İki çocuklu olmak nasıl bir duygu? -Güzel kolay değil, ama elbette çok güzel bir duygu!..
Kesin sormuşlardır ama ben de sorayım, üçüncü bir çocuk düşünüyor musunuz?
– Hayır, düşünmüyorum. Çocukları dünyaya getirmek kolaydır, ama istediğiniz eğitimi ve hayatı sağlamak kolay bir şey değildir. Bir de diğer taraftan, ben mesleğimde oldukça yoğun bir insanım. Zaten çocuklarım beni özlüyor; artık serbest zamanlarımı eşime ve 2 çocuğuma vermek istiyorum, yeni bir bebeğin gelmesi dikkatimi böler; sistemimi zorlar diye biliyorum. Onun için “hayır” diyorum.
Sizin evde bir gün nasıl geçiyor?
-Genellikle sabah henüz kahvaltıya geçmeden ya küçük oğlum ile biraz zaman geçiriyorum yada kalkıp o anda artık oyunlara daldıysa, e-maillerime ve günün programına bakıyorum. Genellikle evde çalıştığım için, ev ofisi mantığı ile ev hayatini birleştiriyorum. Kahvaltıdan sonra dışarıya çıkmıyorsam ve hava iyi olursa, bazen küçük oğlum ile geziyorum veya evde oynuyorum; büyük oğlum evde ise onunla biraz ilgileniyor, sonra da yoğun olarak ya piyano, yada yazı çalışmalarıma geçiyorum.

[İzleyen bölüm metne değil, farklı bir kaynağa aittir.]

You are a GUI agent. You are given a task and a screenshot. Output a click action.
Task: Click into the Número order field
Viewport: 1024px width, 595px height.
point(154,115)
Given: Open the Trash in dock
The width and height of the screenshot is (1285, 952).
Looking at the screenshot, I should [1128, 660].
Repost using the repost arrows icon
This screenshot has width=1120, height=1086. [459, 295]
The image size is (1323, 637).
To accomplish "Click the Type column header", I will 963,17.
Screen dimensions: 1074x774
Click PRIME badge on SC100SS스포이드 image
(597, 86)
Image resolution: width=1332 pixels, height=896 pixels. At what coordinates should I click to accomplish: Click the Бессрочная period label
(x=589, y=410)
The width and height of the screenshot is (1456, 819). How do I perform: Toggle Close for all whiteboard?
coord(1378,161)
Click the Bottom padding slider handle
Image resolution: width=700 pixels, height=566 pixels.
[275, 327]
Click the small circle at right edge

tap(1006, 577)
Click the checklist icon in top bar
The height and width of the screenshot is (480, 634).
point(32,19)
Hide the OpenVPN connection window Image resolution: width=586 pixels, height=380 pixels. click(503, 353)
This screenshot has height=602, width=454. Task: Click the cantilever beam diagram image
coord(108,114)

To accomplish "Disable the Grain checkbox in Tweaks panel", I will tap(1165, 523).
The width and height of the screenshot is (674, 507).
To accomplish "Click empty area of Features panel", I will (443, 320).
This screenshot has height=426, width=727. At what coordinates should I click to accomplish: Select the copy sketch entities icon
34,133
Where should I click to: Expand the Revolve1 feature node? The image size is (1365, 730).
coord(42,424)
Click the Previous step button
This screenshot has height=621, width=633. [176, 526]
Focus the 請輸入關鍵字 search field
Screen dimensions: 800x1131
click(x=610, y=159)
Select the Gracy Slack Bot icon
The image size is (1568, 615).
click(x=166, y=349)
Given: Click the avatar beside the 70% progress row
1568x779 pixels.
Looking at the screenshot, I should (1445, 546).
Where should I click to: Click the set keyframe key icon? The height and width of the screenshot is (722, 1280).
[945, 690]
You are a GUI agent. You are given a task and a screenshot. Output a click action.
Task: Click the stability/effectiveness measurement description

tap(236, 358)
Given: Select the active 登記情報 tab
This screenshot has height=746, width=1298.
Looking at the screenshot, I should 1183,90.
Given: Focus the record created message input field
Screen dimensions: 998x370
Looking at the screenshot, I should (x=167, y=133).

Arada zamanım kalıyorsa, küçük oğlum için öğle ve akşam yemeği mönüsü ile ilgileniyorum; ve ayrıca tüm ailenin yemek listesi ile; zamanım yoksa, yardımcıma evde olanlardan bir şeyler kendi inisiyatifine göre bir şeyler yapmasını söylüyorum. Bazı günleri ofiste çalışıyorum, dışarıda toplantılara, röportajlara, çok seyrek de olsa gündüz arkadaşlarımla yemeğe çıkıyorum. Ama genellikle böyle serbest zamanım pek olmuyor. Her boş saniyeyi müziğe ayırmaya çalışıyorum. Piyano veya beste çalışırken, bazen durmadan 4-5 saat, bazen de birer saat aralıklarla bölerek diğer işlerimle harmanlayabiliyorum; ruh halime bağlı…Bazen beste yaparken her şeyden uzak kalmam gerekebiliyor, o zaman tek başıma bir yerlere gidiyorum; bu biz sahil olabilir, yada kalabalık bir yer, fark etmez; yeter ki kimse ile konuşmayıp, kendi içimi dinleyebileyim. Akşamları dışarıda çok seyrek program yaparız, eşim işten geldiği zaman hem beraber evde yemek yemeyi severiz. İyi filmler varsa, sinemaya gideriz. Yeni bestelerim varsa, ev halkına akşam yemekten sonra onları çalışıyorum. Kitap okuyoruz, konuşuyoruz…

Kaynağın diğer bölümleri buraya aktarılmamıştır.